Um único email pode contemplar as quatro etapas do AIDA?
Sim. O modelo AIDA tem quatro etapas, mas isso não significa que precise de quatro campanhas de email diferentes. Um único email pode e deve incorporar as quatro qualidades do modelo AIDA. No entanto, para ofertas complexas ou de elevado valor, uma sequência de múltiplos emails dedicada a cada etapa tende a converter melhor.
Como se relaciona o AIDA com os KPIs do email marketing?
As etapas do AIDA correspondem diretamente aos indicadores-chave de desempenho: a atenção está ligada à eficácia de abertura, o interesse está ligado à eficácia de clique e à retenção de subscritores, e a ação está ligada à eficácia de conversão. Acompanhar estas métricas separadamente permite diagnosticar exatamente em que ponto do funil os subscritores estão a abandonar.
Quais são os maiores erros que os profissionais de marketing cometem com emails AIDA?
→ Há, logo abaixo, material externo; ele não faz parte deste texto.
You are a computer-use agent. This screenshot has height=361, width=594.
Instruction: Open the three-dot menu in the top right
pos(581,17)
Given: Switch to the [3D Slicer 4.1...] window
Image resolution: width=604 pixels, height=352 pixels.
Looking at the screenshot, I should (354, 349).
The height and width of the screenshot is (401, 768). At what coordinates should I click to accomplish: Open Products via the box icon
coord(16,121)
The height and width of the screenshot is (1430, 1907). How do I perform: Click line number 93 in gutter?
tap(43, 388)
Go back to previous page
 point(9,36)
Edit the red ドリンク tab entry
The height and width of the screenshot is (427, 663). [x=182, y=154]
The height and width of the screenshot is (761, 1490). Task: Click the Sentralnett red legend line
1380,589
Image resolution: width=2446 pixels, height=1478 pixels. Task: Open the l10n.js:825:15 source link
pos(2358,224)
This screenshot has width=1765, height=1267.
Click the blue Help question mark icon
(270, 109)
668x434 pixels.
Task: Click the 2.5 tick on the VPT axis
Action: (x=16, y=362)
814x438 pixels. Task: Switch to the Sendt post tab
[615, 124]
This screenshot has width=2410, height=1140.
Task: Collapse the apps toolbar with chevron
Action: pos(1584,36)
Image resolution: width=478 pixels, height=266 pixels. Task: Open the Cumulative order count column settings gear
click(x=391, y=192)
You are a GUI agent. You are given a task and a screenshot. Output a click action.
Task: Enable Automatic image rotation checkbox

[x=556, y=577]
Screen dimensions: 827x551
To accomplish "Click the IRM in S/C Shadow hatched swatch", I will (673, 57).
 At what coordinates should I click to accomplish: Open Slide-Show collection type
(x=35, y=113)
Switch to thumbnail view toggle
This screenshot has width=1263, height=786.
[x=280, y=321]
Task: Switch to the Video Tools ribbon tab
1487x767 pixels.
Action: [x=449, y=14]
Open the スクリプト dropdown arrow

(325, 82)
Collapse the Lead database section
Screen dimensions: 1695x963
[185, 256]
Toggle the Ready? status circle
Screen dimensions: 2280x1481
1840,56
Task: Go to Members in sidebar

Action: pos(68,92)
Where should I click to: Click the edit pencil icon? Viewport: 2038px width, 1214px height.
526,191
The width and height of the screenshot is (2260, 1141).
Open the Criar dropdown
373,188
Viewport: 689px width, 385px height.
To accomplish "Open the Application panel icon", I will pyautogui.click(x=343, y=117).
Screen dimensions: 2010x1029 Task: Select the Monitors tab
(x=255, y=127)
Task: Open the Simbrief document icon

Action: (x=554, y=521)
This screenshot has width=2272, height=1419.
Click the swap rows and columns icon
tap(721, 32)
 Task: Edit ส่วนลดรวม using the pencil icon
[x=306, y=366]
Três erros surgem de forma consistente. Primeiro, usar assuntos clickbait: os títulos sensacionalistas funcionam até certo ponto, mas se dececionarem ou forem usados com demasiada frequência, os leads sentir-se-ão defraudados e irão procurar alternativas. Segundo, incluir múltiplos CTAs: ter vários CTAs para ações diferentes num único email pode comprometer todo o seu esforço. Terceiro, ignorar a segmentação: sem ela, as etapas de Interesse e Desejo parecem genéricas e não conseguem criar a ligação emocional necessária para uma conversão.